Les 15,7 milliards de dollars de dépôts bancaires enregistrés à fin novembre 2025 ne sont pas qu’un chiffre. Ils racontent une histoire. Celle d’une économie congolaise qui, malgré ses fragilités, continue de faire confiance à son système bancaire mais pas à sa monnaie.
Dans les coffres des banques, près de 88 % de l’épargne est désormais libellée en devises, principalement en dollars américains. Le franc congolais, lui, ne représente plus que 12,4 % des dépôts. C’est là que se situe le cœur du paradoxe : le système bancaire se renforce, mais la souveraineté monétaire s’affaiblit.
Une stabilité financière sous perfusion du dollar
Pour la Banque centrale du Congo, cette situation est à la fois une réussite et un échec relatif. Une réussite, parce que la croissance des dépôts (+6,6 % en un an) traduit une confiance accrue dans les banques. Les ménages et les entreprises ne thésaurisent plus massivement hors du système : ils déposent, sécurisent et utilisent les circuits formels.
Mais c’est aussi un aveu de prudence, voire de méfiance, envers la monnaie nationale. En préférant massivement le dollar, les agents économiques disent une chose simple : ils veulent protéger leur pouvoir d’achat et leur patrimoine contre le risque de dépréciation du CDF.
La BCC face au piège de la dollarisation
C’est ici que la politique monétaire entre en scène. Dans un pays faiblement dollarisé, une banque centrale agit principalement par ses taux directeurs, ses opérations de refinancement et la gestion de la liquidité en monnaie locale. En RDC, ce mécanisme est profondément biaisé.

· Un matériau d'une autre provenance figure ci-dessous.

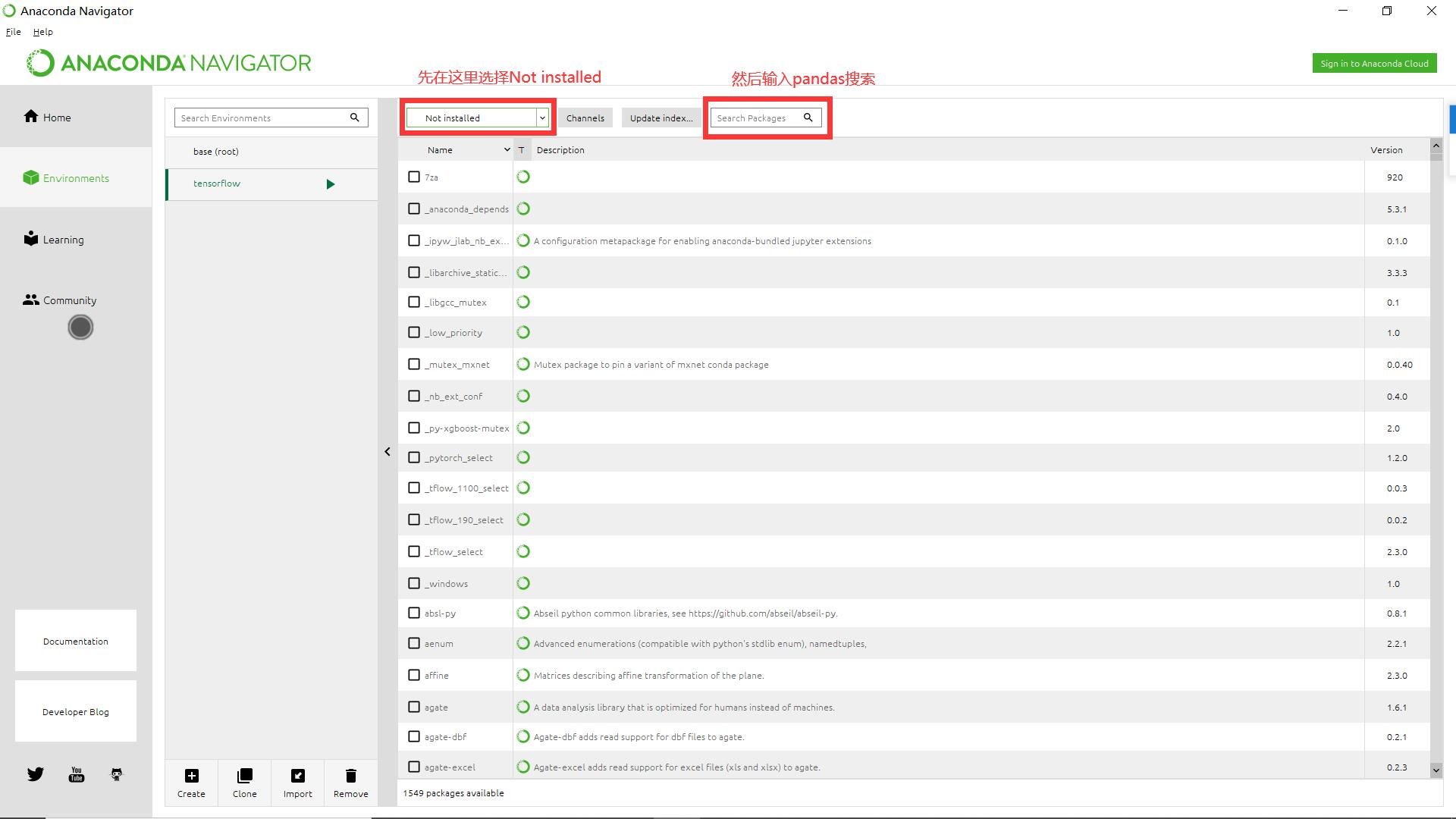Switch to the Learning tab
The height and width of the screenshot is (819, 1456).
pyautogui.click(x=63, y=240)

Quand près de neuf dollars sur dix dans le système bancaire ne sont pas en franc congolais, la BCC peut difficilement influencer le coût du crédit, la masse monétaire ou l’investissement productif via ses instruments classiques. La transmission de la politique monétaire est partielle, fragmentée, souvent inefficace.
Autrement dit, la BCC peut stabiliser le CDF, mais elle ne peut pas, à elle seule, forcer l’économie à l’utiliser.

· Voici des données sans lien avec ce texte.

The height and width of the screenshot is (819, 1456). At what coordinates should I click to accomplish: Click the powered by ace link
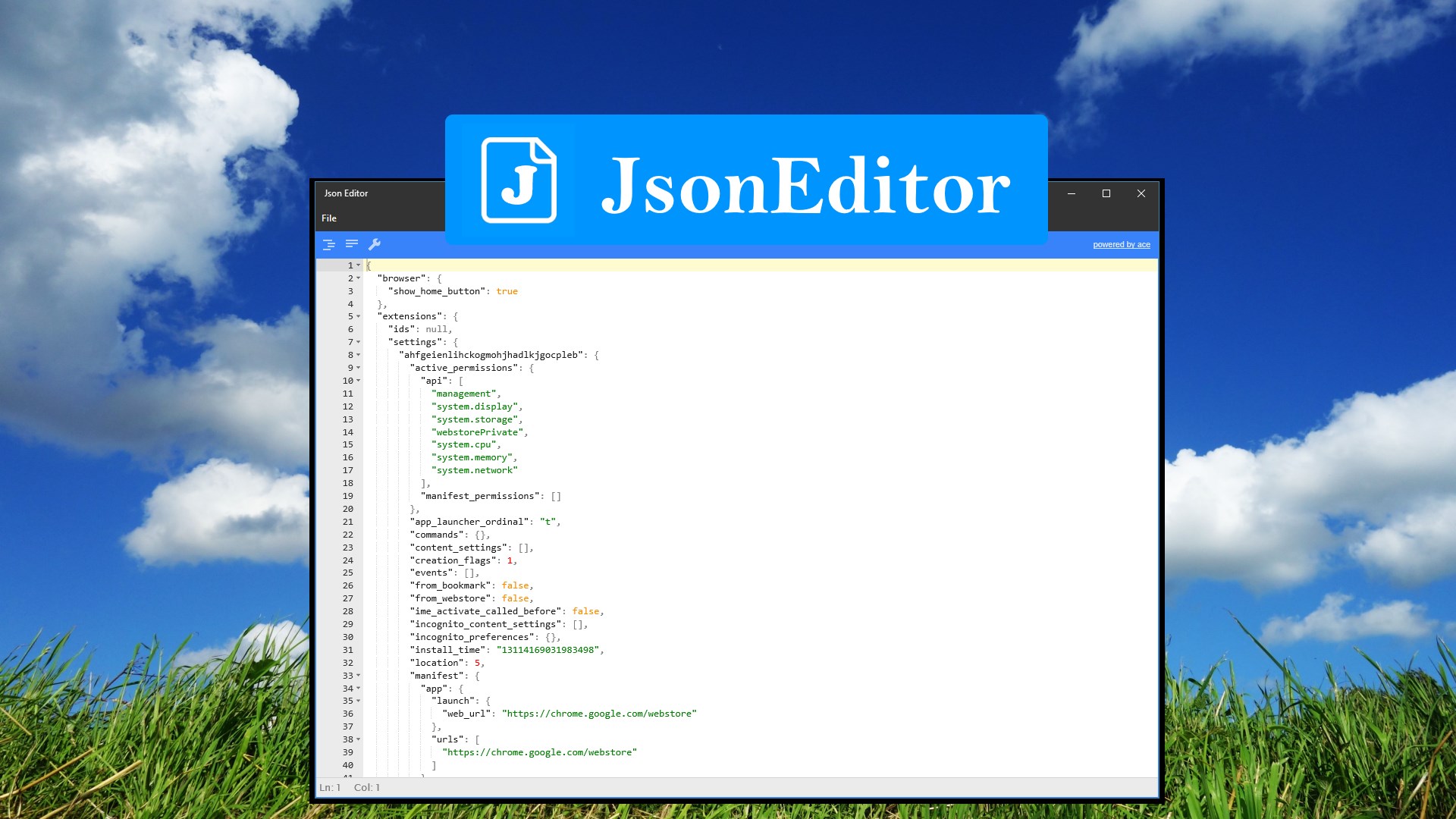1121,245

Une politique de stabilisation avant tout
Depuis plusieurs années, la BCC a fait un choix clair : la priorité à la stabilité macroéconomique. Cela passe par la lutte contre l’inflation, la discipline monétaire et la gestion prudente des réserves de change. Cette stratégie a permis d’éviter les dérapages monétaires qui ont marqué le passé congolais.

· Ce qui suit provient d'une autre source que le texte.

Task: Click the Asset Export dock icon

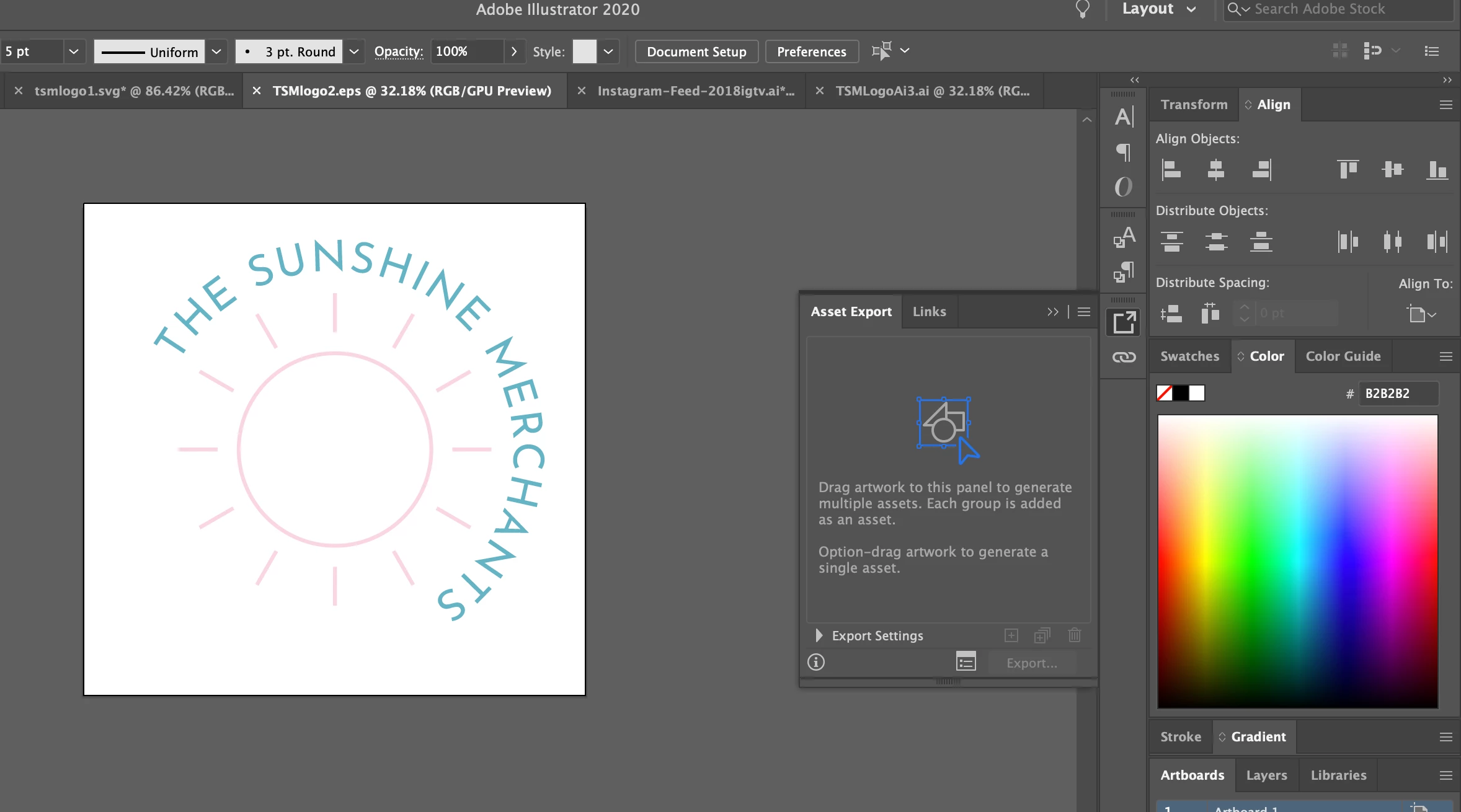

Les chiffres de 2025 montrent que cette ligne tient : les dépôts augmentent, les banques restent solvables, et le crédit progresse sur un an (+17,3 %), même s’il marque un léger repli mensuel. Le système financier n’est pas en crise.
Mais la stabilité ne suffit pas à elle seule à « dédollariser » une économie.
Crédit en dollars, croissance sous contrainte
La structure du crédit révèle un autre déséquilibre. Les financements vont prioritairement vers l’industrie extractive et les services. Or, ces secteurs opèrent naturellement en devises, car leurs recettes sont libellées en dollars.
Résultat : les banques prêtent en dollars parce que les clients gagnent des dollars. Et les clients continuent d’éviter le CDF parce qu’ils ne veulent pas prendre le risque de change. Un cercle parfaitement rationnel… mais économiquement coûteux.
Cela limite le développement d’un véritable marché du crédit en monnaie nationale, indispensable pour financer l’agriculture, les PME, le logement et l’industrie locale.
Ce que la politique monétaire peut et ne peut pas faire
La BCC peut continuer à stabiliser le cadre macroéconomique. Elle peut renforcer la supervision bancaire, encourager l’utilisation du CDF dans certaines transactions, et améliorer la gestion de la liquidité. Mais elle ne peut pas, seule, créer la confiance dans la monnaie nationale.
Cette confiance dépend aussi :
• de la discipline budgétaire de l’État,
• de la stabilité politique,
• de la crédibilité des institutions,
• et de la capacité de l’économie à produire localement.
Sans cela, la dollarisation restera une assurance privée contre l’incertitude publique.
Un système bancaire solide, une souveraineté monétaire fragile
Les 15,7 milliards de dollars de dépôts sont une bonne nouvelle. Ils montrent que l’épargne existe, que la bancarisation progresse, et que le système tient. Mais leur composition est un avertissement : la RDC finance sa croissance avec une monnaie qui n’est pas la sienne.
La politique monétaire de la BCC maintient la stabilité. La grande bataille, désormais, est celle de la crédibilité du franc congolais. Et cette bataille dépasse la Banque centrale : elle engage tout l’État, toute l’économie, et toute la gouvernance du pays.
Car au bout du compte, une nation qui n’épargne pas dans sa propre monnaie est une nation qui n’a pas encore pleinement conquis sa souveraineté économique.